1. Validation of Law Enforcement Agencies (LEAs) requirements and system use-cases by all consortium parties: tech-developers, LEAs, social science researchers,
2. Elaboration of the system concept and its overall specification,
3. First definition of target substances for tracking Amphetamine-Type Stimulant (ATS) production in the sewage,
4. Development and demonstration through experimentation in the sewage of feasible sensing principles for the detection of ATS waste using abiotic sensors,
5. Design and manufacturing of Molecular Impriminted Polymers (MIPs) for detection of amphetamine and N-formylamphetamine particles in laboratory conditions using a electro-chemical capacitative sensor,
6. Design and manufacturing of a macro-prototype of the ring device including electro-chemical capacitative sensors, fluidics and a remote control system adjusted to 300 mm pipes,
7. Design, manufacturing and testing of different thermogenerator structures in the sewage,
8. Implementation of a radio communications subsystem and its testing in the sewage pipes, and
9. Definition of the interfaces between all modules (mechanical, electrical, information) and adjustment of these definitions among all partners.

Even though the consortium has not yet tested the electro-chemical capacitative sensors in the sewage, the consortium has been able to demonstrate that it is possible to create a system for tracking ATS production waste in the sewage with commercially available abiotic sensors.

The consortium has reached milestones MS1 and MS2, according to the plan.

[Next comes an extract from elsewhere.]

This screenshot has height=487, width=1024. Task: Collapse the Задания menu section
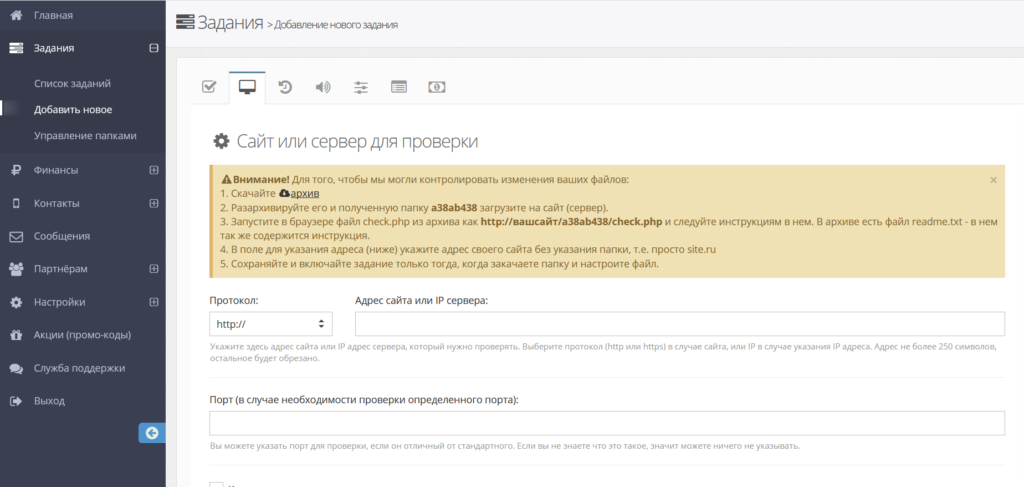pos(153,48)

Progress beyond the state of the art and expected potential impact (including the socio-economic impact and the wider societal implications of the project so far)

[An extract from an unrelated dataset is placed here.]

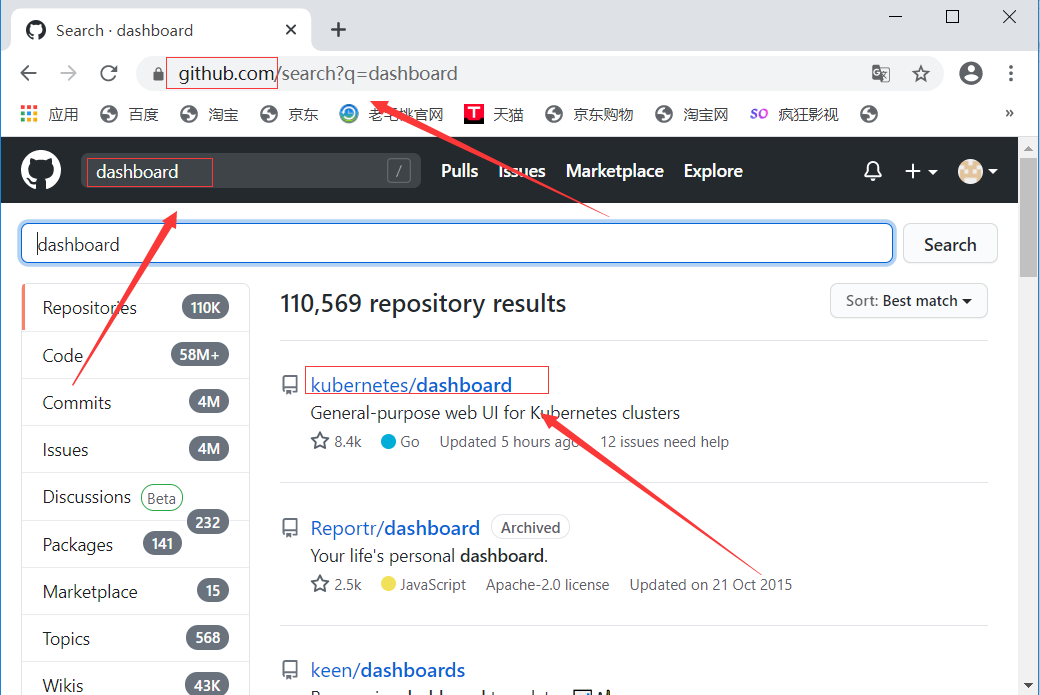
Task: Open the Sort: Best match dropdown
Action: [907, 300]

State of the art chemical sensing systems for the given task use discrete components to charge and discharge the sensor capacitance, while sampling the current voltage across it. This approach enables high resolution but limits the miniaturization of the system and causes high power consumption. The projected ASIC will overcome these limits using an optimized sensing scheme and strongly reduced power consumption. Additionally, the use of an integrated circuit enables the design of a compact multi-sensor system. Detailed measurements of the chemical sensing systems were done to evaluate the requirements of the ASIC during the first year of the project. The developed measurement approach allows high precision capacitive sensing with minimal interference to the chemical behavior. Adapting this approach for different types of sensing cells makes the overall system more flexible and reduces the design risk, which was done during the first year.
The ASIC development and evaluation is the main focus of the second year and a big step towards the projected aim.

microMole project aims to harvest electrical energy in the sewage system. To address this challenge, both a thermal and electrical design beyond the state-of-the-art are required. 
State of the art ultra-low voltage step-up converter from Linear Technology LTC3108 has a typical start-up voltage of 20 mV. However, it can only step-up a positive voltage, which means a positive temperature gradient, and it does not has a Maximum Power Point Tracker (MPPT). Moreover, the maximum efficiency reported in the datasheet is 50%. The ASIC designed by Fraunhofer IIS and soon to be available has bipolar functionality, which means that can step-up either positive or negative temperature gradients, and will be controlled by a MPPT implemented in a commercial low-power non-volatile memory device in order to extract the maximum power available from the thermogenerator. The typical minimum start-up voltage of this ASIC in simulation is 35 mV and it has a typical efficiency of 63% for 200 mV input voltage an output current of 3.7 mA. The thermal path of the thermal harvester is designed for the environmental conditions measured at the sewage system. Customized heat sinks have been simulated and structural tests have probed that the clogging caused by commercial cooling devices is solved.